What often happens, though, is that they never meet any other people who are like them. (And especially,…
I really can’t say if I saw myself as normal or not when I was little, but I was raised from the get-go to view myself as inferior. And I’d find actual people “like me” and it would piss other people off because the people I already knew hated those I would find or decide to love, would insist I’m actually not like them based on fallacies that had nothing to do with why I decided we were alike in the first place, would insist that no one is like me, et cetera. So I at an early age decided not to talk about people I liked unless I knew them personally or unless they were deemed publicly close-to-perfect. More positive representations are still sorely needed.

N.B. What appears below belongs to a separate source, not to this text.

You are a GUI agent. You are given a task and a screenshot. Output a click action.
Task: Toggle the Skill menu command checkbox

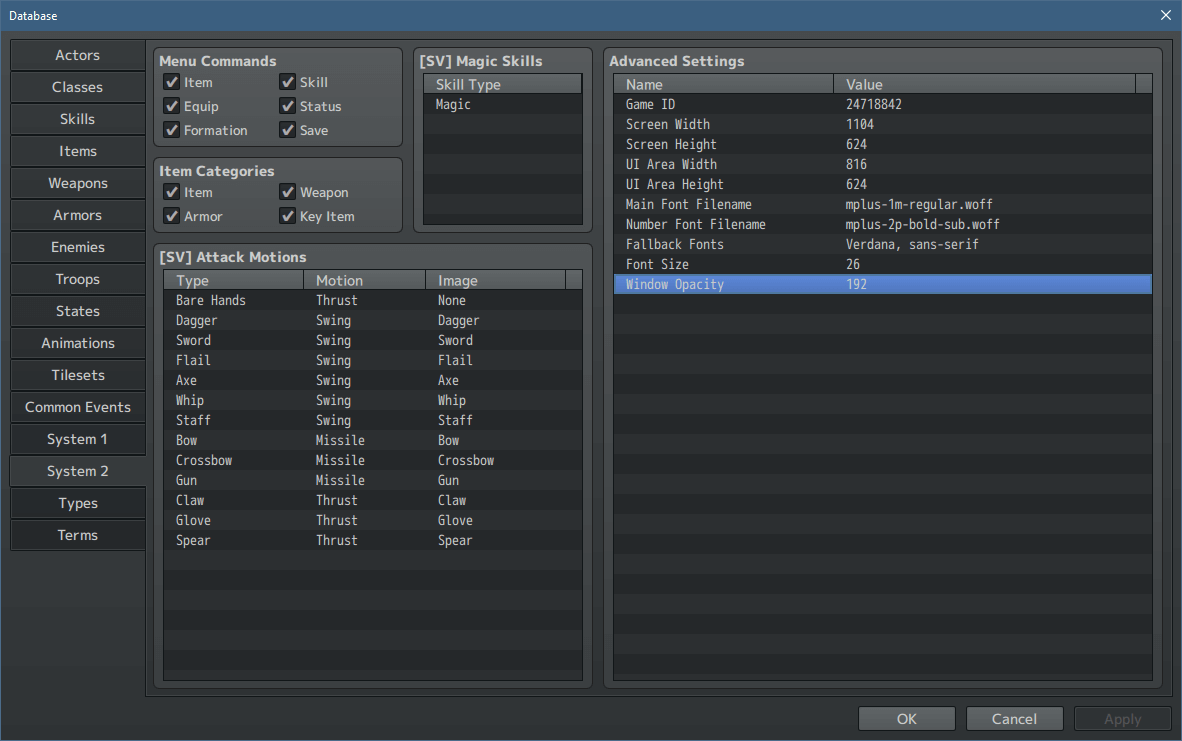(x=288, y=82)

Remember Tamara and Betty? No shit I wasn’t an addict. I never thought I was. That would have made zero sense. But my mother didn’t just say I wasn’t an addict. In fact, she wasn’t the one who said that. Others were. Other said, “Aw, you’re much nicer than them.” My mother said, “They’re NOT like you! When are you going to get it through your head that NO ONE IS LIKE YOU? You are like NO ONE! You are the LONELIEST PERSON ON EARTH! What’ll it take to show you are the LONELIEST PERSON ON EARTH?!”
Uh.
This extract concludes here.